1. What is a CSRF(Cross-Site Request Forgery) attack?
Cross-Site Request Forgery allows an attacker to force an end user to make calls that they do not intend to make. With the CSRF protection disabled, the attacker can easily change the values of a parameter in a valid URL and invoke it. The attacker can convince the victim to click on any link which submits the modified URL.
Any web application should have the CSRF protection enabled. It will produce an HTTP 403 access denied error in case of an attack. However, there are cases you may want to disable the CSRF protection like if you are only creating a service that is used by non-browser clients.
Before Spring Security version 4, the CSRF protection was disabled by default. Starting from Spring Security 4.x, the CSRF protection is enabled by default. That means, a CSRF token named _csrf is added to the HttpServletRequest.
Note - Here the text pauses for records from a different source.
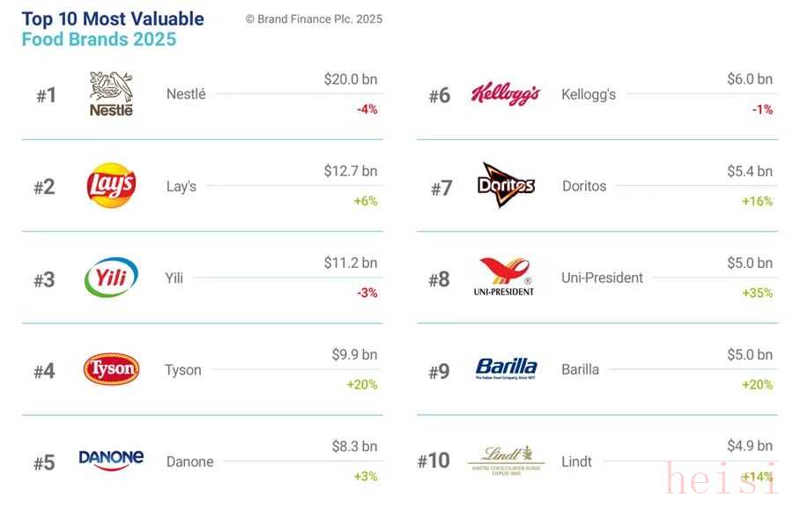The height and width of the screenshot is (505, 793).
Task: Select the #10 rank label
Action: click(434, 461)
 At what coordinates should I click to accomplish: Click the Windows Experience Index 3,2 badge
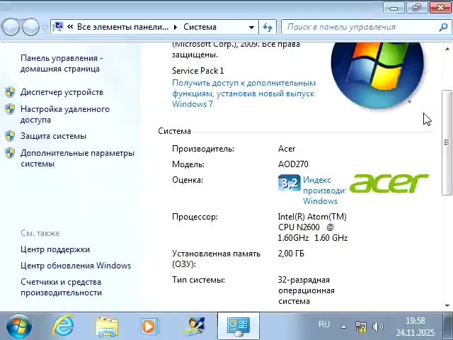(x=289, y=183)
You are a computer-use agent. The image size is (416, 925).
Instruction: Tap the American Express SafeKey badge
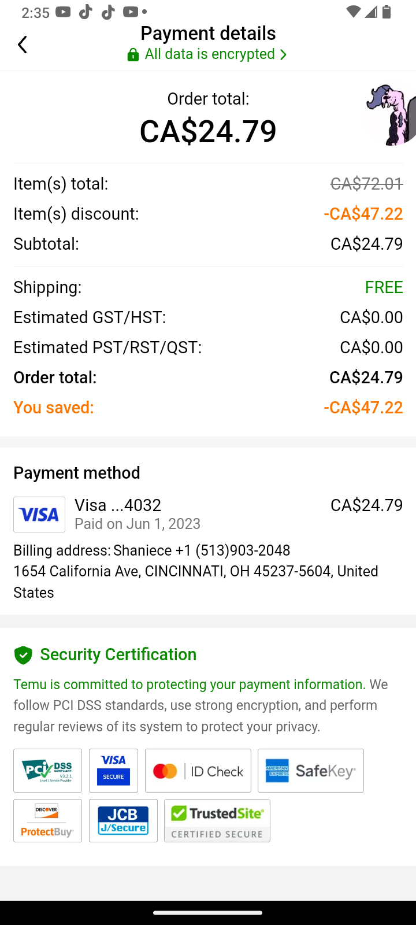(x=310, y=771)
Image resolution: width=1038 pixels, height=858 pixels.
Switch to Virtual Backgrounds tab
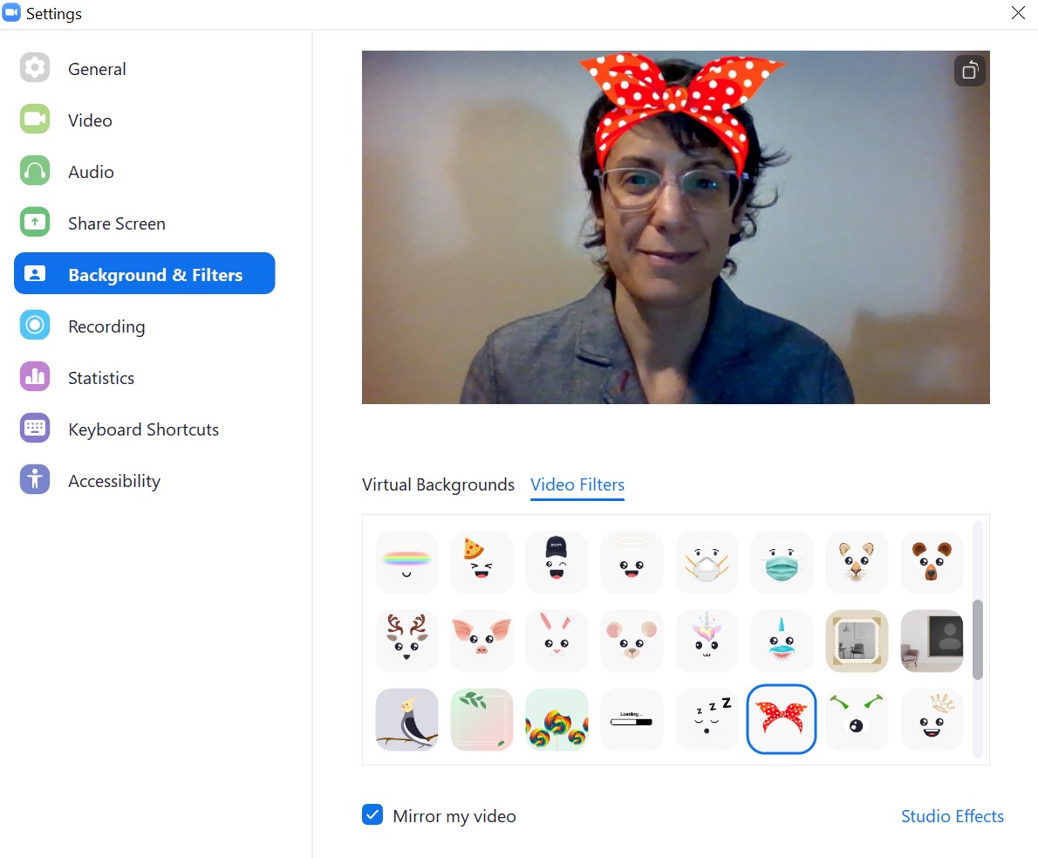click(438, 484)

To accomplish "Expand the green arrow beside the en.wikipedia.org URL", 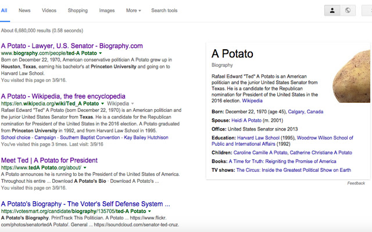I will [103, 104].
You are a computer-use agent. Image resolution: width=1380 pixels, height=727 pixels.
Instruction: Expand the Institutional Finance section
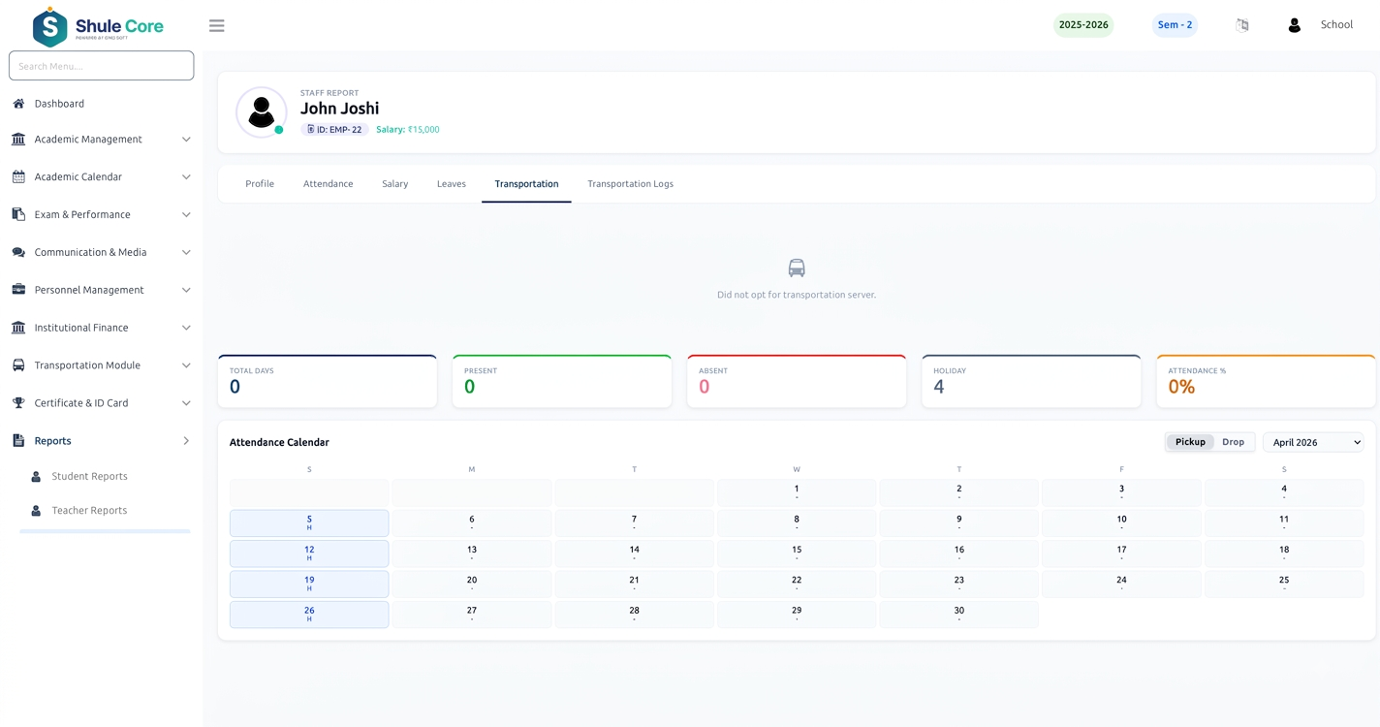pyautogui.click(x=101, y=328)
2. How to disable the CSRF protection in Spring?
There are 2 ways to disable the CSRF protection in a Spring application.
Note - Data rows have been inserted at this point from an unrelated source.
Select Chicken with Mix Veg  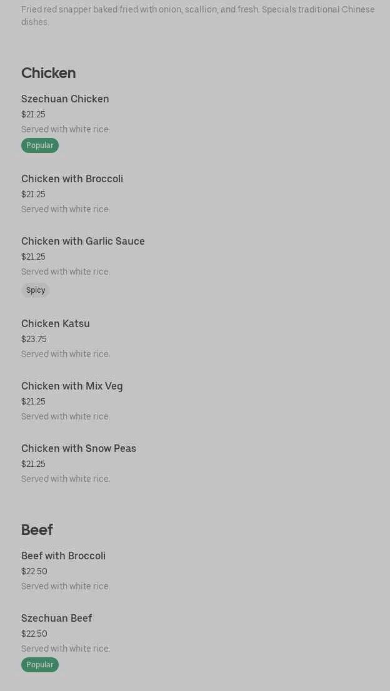[72, 386]

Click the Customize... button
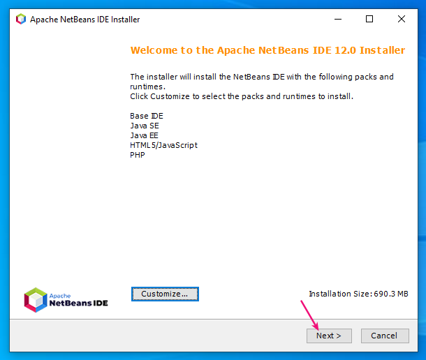pyautogui.click(x=165, y=294)
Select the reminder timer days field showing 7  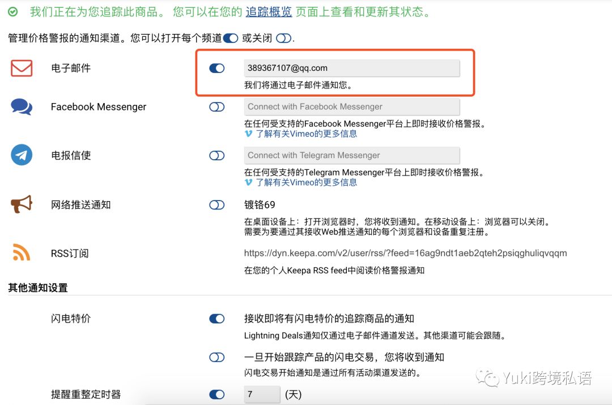pyautogui.click(x=261, y=394)
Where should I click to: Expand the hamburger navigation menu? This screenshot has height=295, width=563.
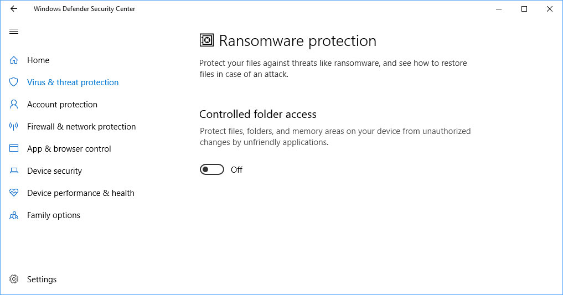pyautogui.click(x=14, y=31)
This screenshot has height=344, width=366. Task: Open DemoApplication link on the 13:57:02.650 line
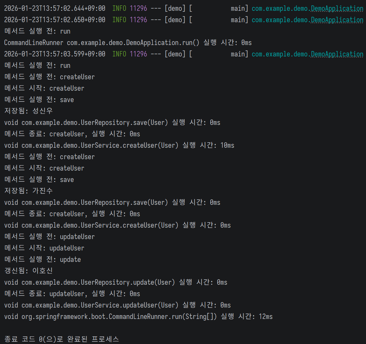click(x=337, y=20)

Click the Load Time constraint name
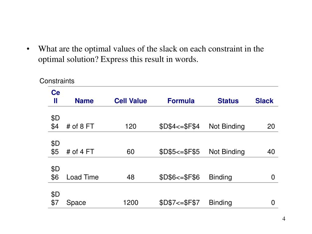pyautogui.click(x=82, y=177)

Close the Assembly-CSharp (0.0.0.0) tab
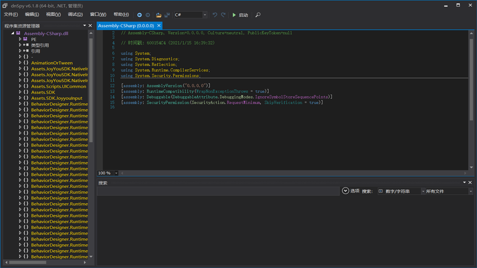click(x=159, y=25)
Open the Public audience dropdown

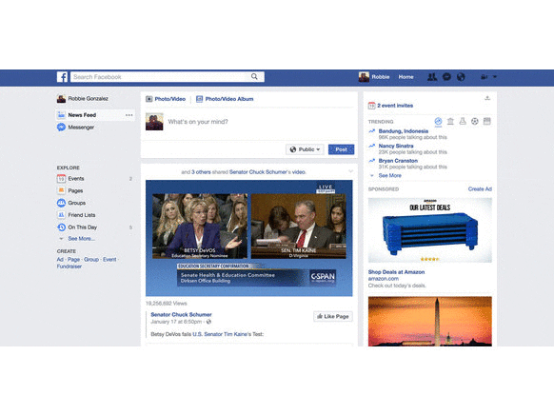click(x=305, y=149)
2.1) Disable CSRF using Spring Security configuration code
SecurityConfig class
@Configuration
public class SecurityConfig extends WebSecurityConfigurerAdapter {
//--other code
@Override
protected void configure(HttpSecurity http) throws Exception {
//--other code
http.csrf().disable(); //to disable the CSRF protection
}
}
2.2) Disable CSRF using application.properties file
There is no direct way to disable the CSRF protection by using the application.properties file. We configure it by using the security.enable-csrf variable.
application.properties
security.enable-csrf=false
SecurityConfig class
@Configuration
public class SecurityConfig extends WebSecurityConfigurerAdapter {
@Value("${security.enable-csrf}")
private boolean csrfEnabled;
//--other code
@Override
protected void configure(HttpSecurity http) throws Exception {
//--other code
if(!csrfEnabled)
http.csrf().disable(); //to disable the CSRF protection
}
}
Here we inject the value of the security.enable-csrf variable and disable CSRF based on its value.